Si le plan détaillé de l’initiative russe pour le retour des réfugiés syriens reste confidentiel, il semble que le gouvernement libanais ait décidé de discuter du sujet directement avec Moscou. « Le gouvernement syrien n’est plus un acteur majeur, la solution à la crise syrienne se négocie entre Washington et Moscou. Il faut donc discuter avec les Russes, d’autant que le gouvernement syrien freine le retour des réfugiés », analyse Wadih Al-Asmar, président du Centre libanais des droits de l’homme (CLDH).

Extraits de données »

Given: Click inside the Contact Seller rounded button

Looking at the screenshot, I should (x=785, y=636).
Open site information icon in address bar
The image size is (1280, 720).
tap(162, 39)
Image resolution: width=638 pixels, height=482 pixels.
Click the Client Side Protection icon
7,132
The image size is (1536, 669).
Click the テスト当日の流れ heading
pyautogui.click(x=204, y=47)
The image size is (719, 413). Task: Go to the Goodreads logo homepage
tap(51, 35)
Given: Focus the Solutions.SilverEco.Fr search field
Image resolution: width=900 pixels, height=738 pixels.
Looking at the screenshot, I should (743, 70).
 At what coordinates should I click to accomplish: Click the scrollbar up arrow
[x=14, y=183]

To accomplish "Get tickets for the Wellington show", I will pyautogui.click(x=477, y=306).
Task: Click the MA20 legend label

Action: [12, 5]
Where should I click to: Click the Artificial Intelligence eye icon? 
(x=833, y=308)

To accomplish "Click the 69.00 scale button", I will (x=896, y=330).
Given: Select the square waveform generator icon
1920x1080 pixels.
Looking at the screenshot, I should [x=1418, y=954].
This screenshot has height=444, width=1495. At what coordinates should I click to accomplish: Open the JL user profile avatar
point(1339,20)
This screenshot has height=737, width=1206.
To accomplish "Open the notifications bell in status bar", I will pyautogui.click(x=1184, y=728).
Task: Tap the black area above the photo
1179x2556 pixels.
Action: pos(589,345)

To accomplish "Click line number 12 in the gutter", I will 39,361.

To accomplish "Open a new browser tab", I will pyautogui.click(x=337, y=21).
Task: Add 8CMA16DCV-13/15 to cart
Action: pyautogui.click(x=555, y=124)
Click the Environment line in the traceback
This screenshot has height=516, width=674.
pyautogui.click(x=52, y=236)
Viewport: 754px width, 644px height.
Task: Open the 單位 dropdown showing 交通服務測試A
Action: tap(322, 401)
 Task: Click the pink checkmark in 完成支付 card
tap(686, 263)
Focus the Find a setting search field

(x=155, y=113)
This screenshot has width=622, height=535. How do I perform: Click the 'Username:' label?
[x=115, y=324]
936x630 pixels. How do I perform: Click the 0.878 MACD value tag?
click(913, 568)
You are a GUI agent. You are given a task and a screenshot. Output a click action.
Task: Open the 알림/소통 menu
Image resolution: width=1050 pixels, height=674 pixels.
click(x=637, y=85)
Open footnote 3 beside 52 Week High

Énoncé 1 »
Les affirmations suivantes concordent-elles avec l’extrait sur le retour des réfugiés syriens ? Répondez par oui ou par non à chacune, en citant les mots décisifs du texte.
(a) Le plan détaillé de l’initiative russe a été rendu public.
(b) Wadih Al-Asmar est président du Centre libanais des droits de l’homme.
(c) Selon Wadih Al-Asmar, le gouvernement syrien freine le retour des réfugiés.
Énoncé 2 » Relevez chaque ligne des enregistrements qui contient la chaîne « line ».

Corrigé complet 1 »
(a) Non : « le plan détaillé de l’initiative russe pour le retour des réfugiés syriens reste confidentiel ».
(b) Oui : « président du Centre libanais des droits de l’homme (CLDH) ».
(c) Oui : « le gouvernement syrien freine le retour des réfugiés ».

Corrigé complet 2 »
To accomplish "Click line number 12 in the gutter", I will 39,361.
Click the Environment line in the traceback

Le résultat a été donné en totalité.